Roumanie – L’énorme majorité des citoyens français vivent en France. Et le PIB français est, pour l’essentiel, généré par des activités ayant lieu en France, généralement sous juridiction française, et par des acteurs économiques dépendant pour la plupart des diverses couches du capitalisme français (du propriétaire de boulangerie jusqu’au grand actionnaire de multinationale).
Fréquente dans l’Ouest de l’UE, cette situation est loin d’être aussi claire dans cette marge coloniale gagnée par l’Occident sur feu le bloc soviétique, et dont l’intégration a pris le nom aseptisé « d’élargissement » (la « conquête de l’espace vital » ayant déjà été utilisée par une construction transnationale antérieure).

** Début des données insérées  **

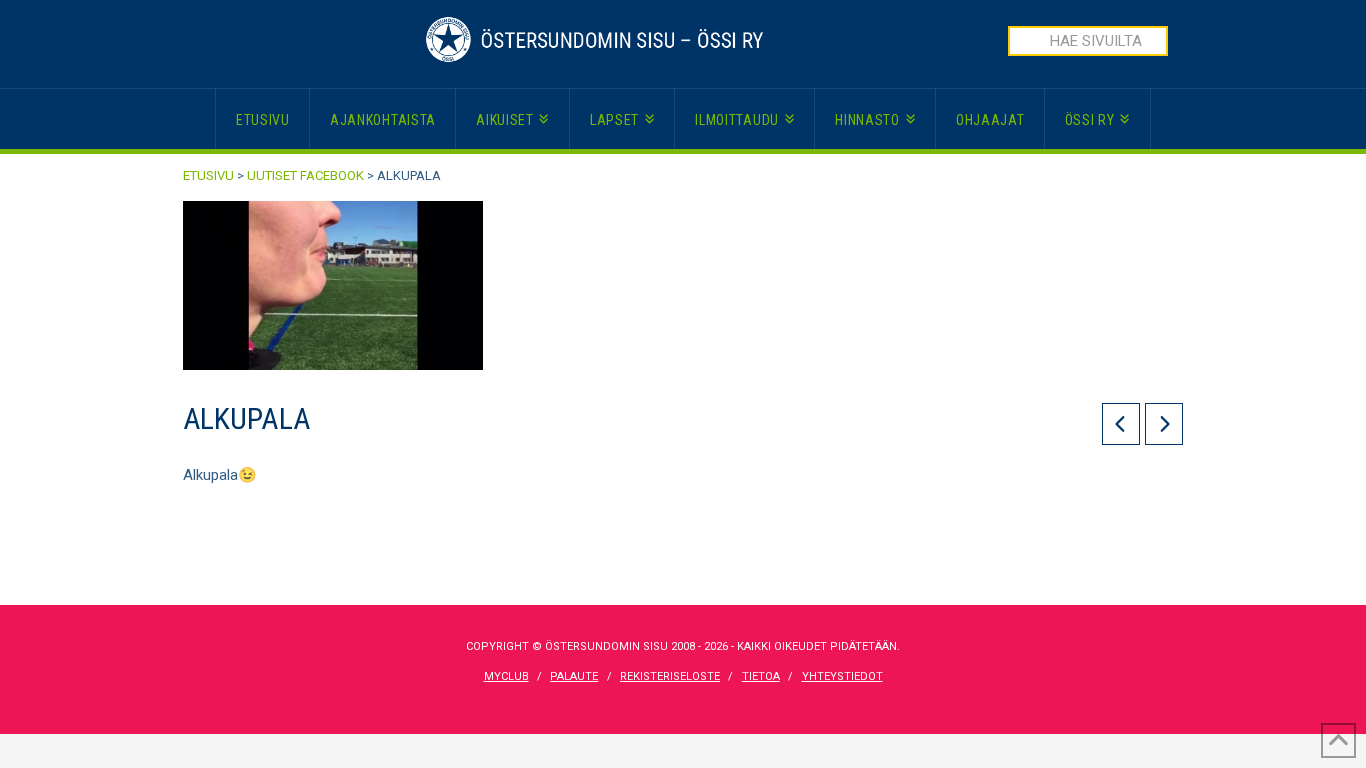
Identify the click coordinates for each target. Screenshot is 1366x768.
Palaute (574, 676)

En Hongrie, par exemple, c’est le capital qui a tendance à ne pas être hongrois : typiquement, tandis que les entreprises familiales et les PME fonctionnent avec du capital hongrois (notamment dans la restauration et le tourisme), les usines (notamment automobiles) sont allemandes. La Hongrie vient d’ailleurs de payer le prix de cette dépendance, sous la forme d’un bail-out des usines à hauteur de 1 300 milliards de forints (presque 3,7 milliards d’euros au moment où j’écris – soit près de 0,26% du PIB de 2019), largement obtenu par voie de chantage (attaque sur le forint), étant donné que la Hongrie n’appartient pas à la zone euro, et aurait pu s’assigner d’autres priorités de crise que le renflouement d’une industrie automobile allemande financièrement plus solide que les PME hongroises. Néanmoins, une bonne partie de cet argent, destiné principalement à financer du chômage partiel, restera fatalement en Hongrie, sous forme de consommation et de recettes des fiscalités directe et indirecte.
Tout autre est le cas de la Roumanie, elle aussi dépendante en termes de capital, mais qui a surtout « externalisé » une bonne partie de sa population – et notamment de sa population active.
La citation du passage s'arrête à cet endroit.